Craft and Everyday Entanglement
Art/craft practice as an act of resistance by defying the certainty of classification
This project deals with: the real-life side of craft making. It traces the desire for contact / relation / connection, which manifests differently on various stages of the practice. Does the dominant art-centric narration of the craft field correspond to the needs of a maker?
Part one: Introduction.
1.1 This story
It is a story about the need for a personal, close connection. A struggle for meeting this need.
It’s a story about noticing things and listening to them. A tale from the state of contact.
It’s about the stubborn insistence on listening and noticing, even when the world expects you to speak and to act.
It’s about being true to one’s needs and seeing where that leads, without knowing in advance.
Ultimately, it is about trust.
But let’s start from the beginning.
1.2 A need to share
The question: “what is it that you really want to share” is haunting me as I go through the dense forest of notes. Sheets of brown paper full of text glued or pinned on them cover the floor of my room in Strömensberg, Gothenburg.
If you’re reading this booklet at the exhibition, you can see and touch my ceramic sculptures; maybe you’re holding one of them in your hand right now. These sculptures are supposed to be experienced closely and directly. I made them by engaging in contact with clay, listening and following – like when having an informal conversation.
There’s also another sort of dialogue: a constant correspondence between what I learn through my ceramic practice and what I’m learning in life. And this is why what you’re holding in your hands is a book, and not only a sculpture. The entanglement of life and practice resulted in experiences that are more valuable than the objects.
1.3 The project started (and ended) as a study of contact.
The initial elements of the practice correspond to the structure of this book:
- Working in contact with others (part 2)
- Following the logic of open contact when approaching ceramic work (part 3)
- Allowing the finished objects to be interacted with, and learning from that (part 4)
I took clay to my friends’ living rooms, kitchens and studios. I took time commuting, insisting on working in the company of those that I wanted to spend time with. Later, I took the fired sculptures with me to the meetings, lectures and bars. In different ways – both for myself and for my creations – I was choosing contact instead of isolation. Provoking circulations, stirring the pot. I came to see this as a decision – not giving up on trying to reach what I need in this particular moment of life. Soft resistance against submitting to structures that make one’s work feel pointless and sad.
1.4 The human experience
I don’t intend to hide the original motivation behind this project: an aid in counteracting the problem of isolation and loneliness. I used to think that it’s my own problem. We are taught to see things and people as independent. Only recently I fully realized that even this mindset has its roots in the tendency of western culture towards individualism; that the general drive toward freedom is, at the same time, a drive toward alienation and abstraction.

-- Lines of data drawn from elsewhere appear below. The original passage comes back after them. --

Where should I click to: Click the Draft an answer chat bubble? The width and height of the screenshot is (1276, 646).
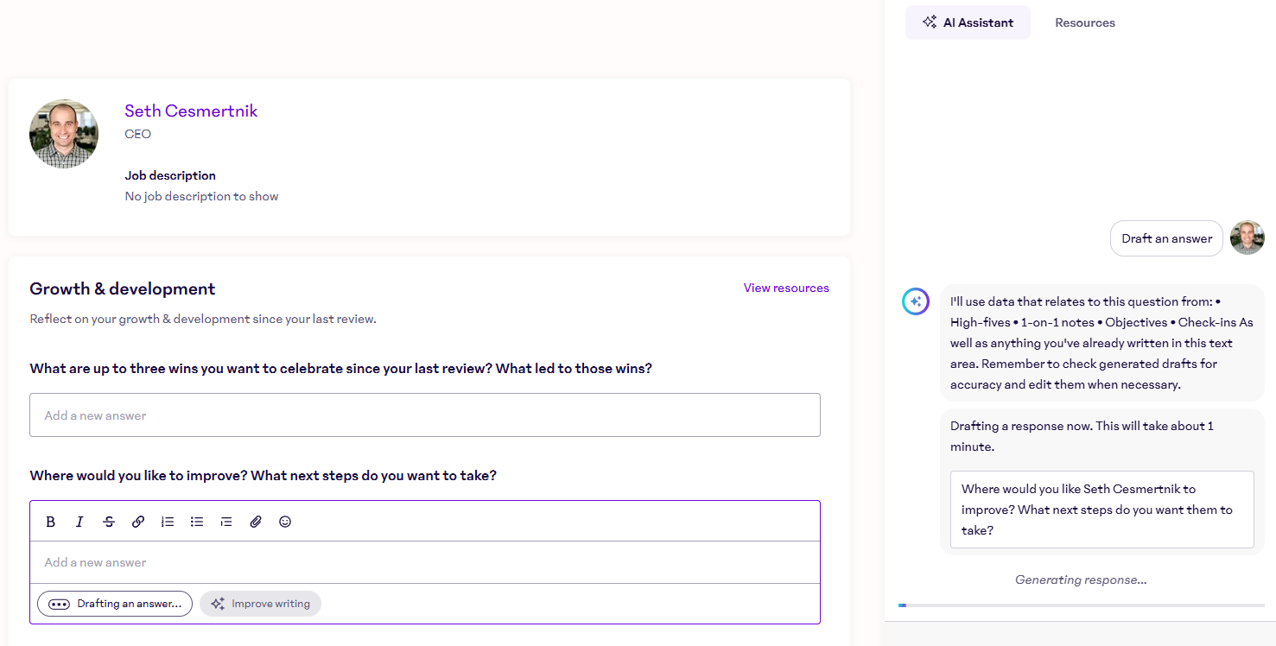[1166, 238]
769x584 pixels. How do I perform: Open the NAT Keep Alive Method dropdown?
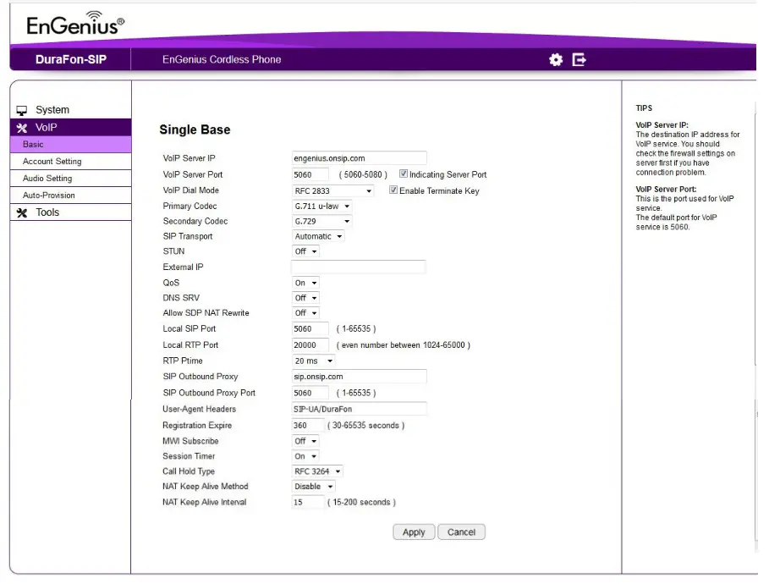click(314, 487)
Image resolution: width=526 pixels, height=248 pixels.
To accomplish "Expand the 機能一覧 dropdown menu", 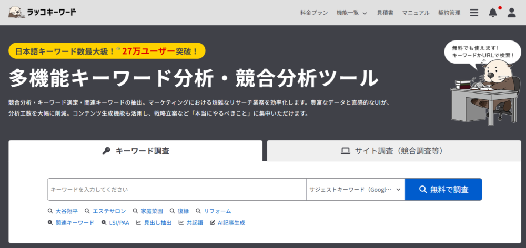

The truth of an individual is not such a personal matter; not a vague, subjective category. My human experience is a product of history, places and societies, a complex net of factors. Entangled with so many other stories, conditioned by capitalist system and the manufactured, globalized, colonial culture – it is the most real and valid thing that there is to observe. My position and my experience doesn’t (entirely) depend on and belong to me – it’s just a fact, a story that’s simply real. And this is why I decided to speak from that place. My truth is not only mine; my conflict might be a symptom of much bigger tension.
1.5 Confronting the conflict
There’s also a tension between the culturally framed position of an artist or an idea of a decent artistic project, and my actual experience. There are two visions of this [ceramic art, graduation] project: one that conforms with narratives and expectations of an institution and the other one that is aligned with “real life”. I insist on the presence of both of them.
I was often trying to achieve two contradictory things at the same time:
- conform, and deliver ceramic works and position ceramics as the main area of value in my work;
- not conform, and just keep on learning important stuff in life, and build things with people, and figure out how to be and work together (having art/craft practice as an aid and not as an obstacle in it), and subvert systems, and reverse narrations; and most of all, to figure out how to share that sort of value with others.
1.6 So what is it that I want to share?
I insist on the logic beyond the binary systems; on “yes, no, and other options”. I insist on finding the angles of approaching art practice that is more inclusive of: how it connects to our human experience and everyday life. I want to find a way to resist, to work towards changing the structures that I find harmful.
bell hooks wrote: “for when a people no longer have the space to construct homeplace, we cannot build a meaningful community of resistance”.
For us, who move not only between countries and cities, but also between rented apartments in the unstable housing situation, homeplace is not necessarily a place anymore – it’s a network of relationships of care. Friends. The space – or lack of space for these relationships – is in the structure of our everyday lives, structures constructed for us, not by us. I think this is why I find my investigation of contact – and searching for ways to make it practically possible – so important. I ended up learning not only through and from, but also with and by my craft practice. How? This is something that I’d like to describe and share.